WARTIME REPARATIONS

POLAND is demanding millions of pounds in reparations from Germany for its treatment of Poles during the Second World War in an “historic counteroffensive”.
POLAND is preparing to demand billions of euros in wartime reparations from Germany.
Government officials in Poland are looking into a “historical counteroffensive” to claim compensation for atrocities and looting.
Arkadiusz Mularczyk, an MP with the ruling Law and Justice party, has revealed that parliamentary researchers will have an analysis of the issues ready by Friday, 11 August 2017.
Germany’s 1939-1945 occupation of Poland cost the lives of up to six million civilians, around a fifth of the pre-war population. Half the dead were Jewish Holocaust victims. Churches, cultural treasures and entire cities were plundered and destroyed.
The Soviets also carried out looting and committed atrocities such as the Katyn massacre of Polish officers in 1940. Under pressure from Moscow, Poland’s former communist government agreed in 1953 to make no further reparation claims.
But Antoni Macierewicz, Poland’s defence minister, has said that the decisions of a Soviet puppet state were not necessarily valid today.
He insisted the Germans needed to “pay back the terrible debt they owe to the Polish people”.
Jaroslaw Kaczynski, the country’s most powerful politician, said in a recent interview the “Polish government was preparing itself for a historical counteroffensive”.
“We are talking here about huge sums, and also about the fact that Germany for many years refused to take responsibility for World War II,” said Kaczynski, who leads Right-wing Law and Justice.
He called for reparations when he was prime minister more than a decade ago, creating tensions between two important trading partners and allies in NATO and the European Union.

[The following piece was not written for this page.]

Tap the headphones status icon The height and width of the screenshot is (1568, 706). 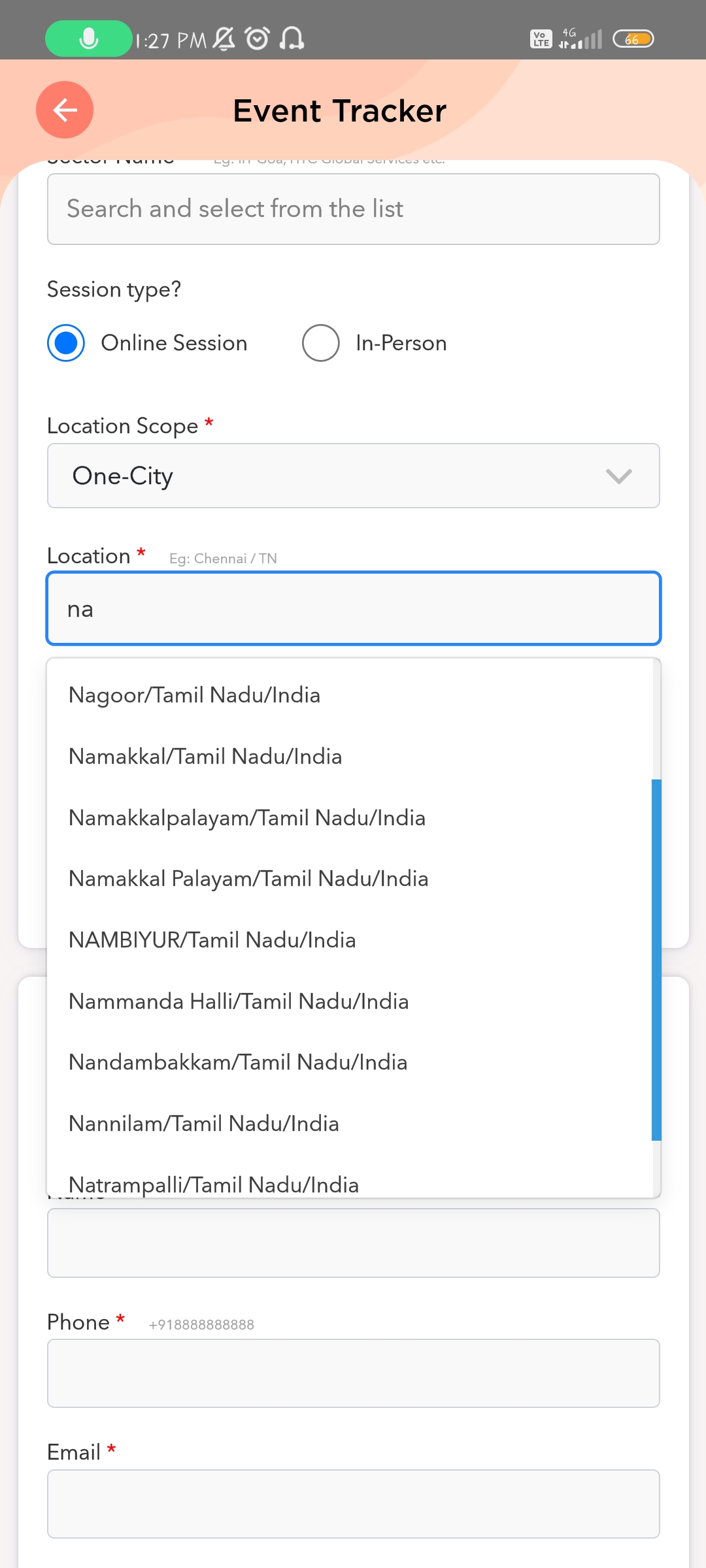[292, 39]
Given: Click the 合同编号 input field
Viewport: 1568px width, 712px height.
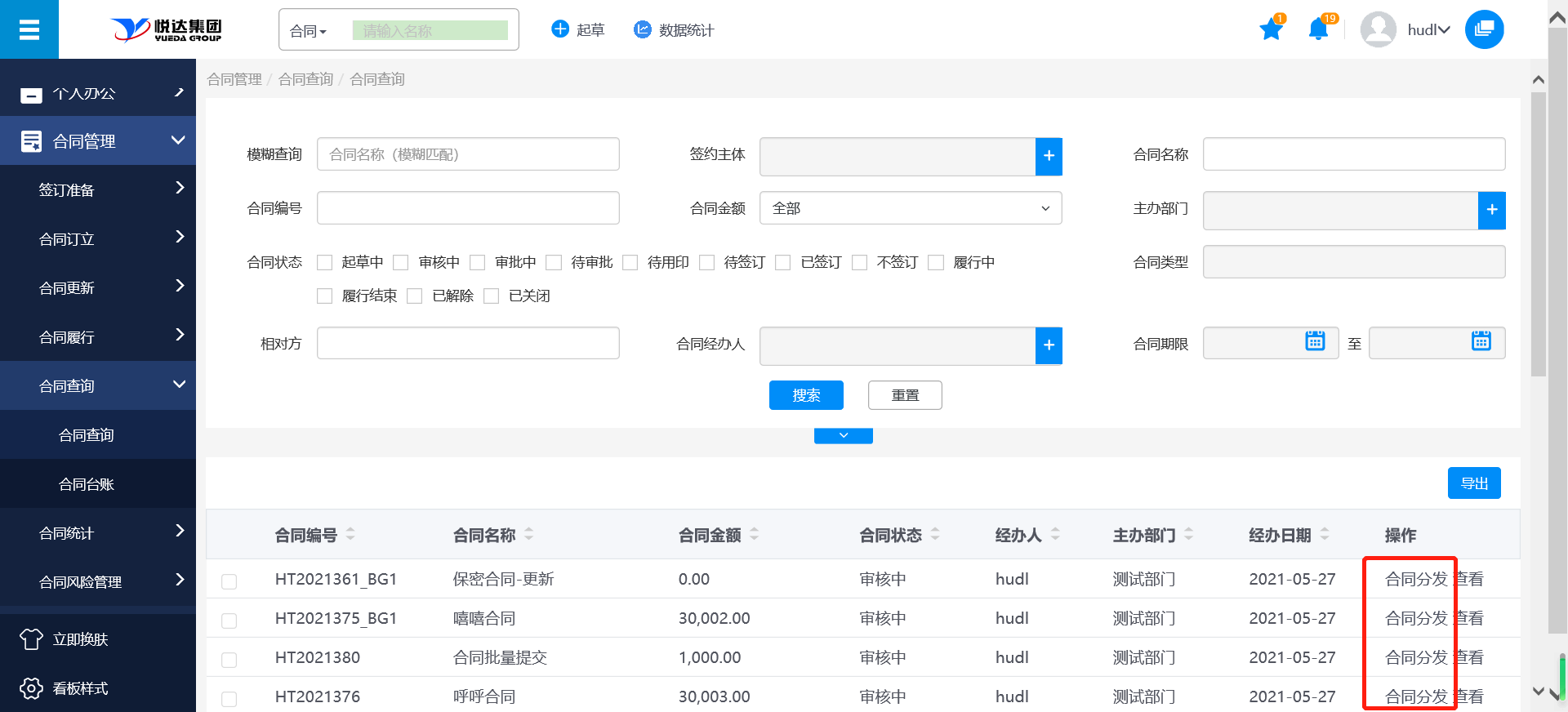Looking at the screenshot, I should pos(468,208).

Ulrike Demmer, a spokesman for German chancellor Angela Merkel, responded to Mr Macierewicz by saying “the question of reparation for Poland was dealt with conclusively in the past, legally and politically”.
She added: “Of course Germany stands by its responsibility in World War II, politically, morally and financially. It has made significant reparations for general war damage, including to Poland, and is still paying significant compensation for Nazi wrongdoing.”
Poland’s wartime suffering has been highlighted this week by the anniversary of the start of the Warsaw Uprising. The revolt in 1944 claimed 200,000 Polish lives and saw the near total destruction of the capital city.
A year earlier the liquidation of the Jewish ghetto also saw heroic resistance. Underground fighters held out for almost a month against heavily-armed German units; 13,000 Jews were killed.
Poland has spent decades trying to regain its looted treasures. Its ministry of culture still keeps a watch for any works that may turn up on the international art circuit.
It often finds itself having to buy the works at auction – sometimes from the descendants of those who stole them.
Berlin has paid billions of euros over the years in compensation for Nazi crimes, primarily to Jewish survivors, and acknowledges the country’s responsibility for keeping alive the memory of Nazi atrocities and atoning for them.
It took until 2010 for Germany to finally clear its First World War debt. The £22billion reparations were set by the Allied victors – chiefly Britain, France and the United States – as compensation and punishment for the conflict.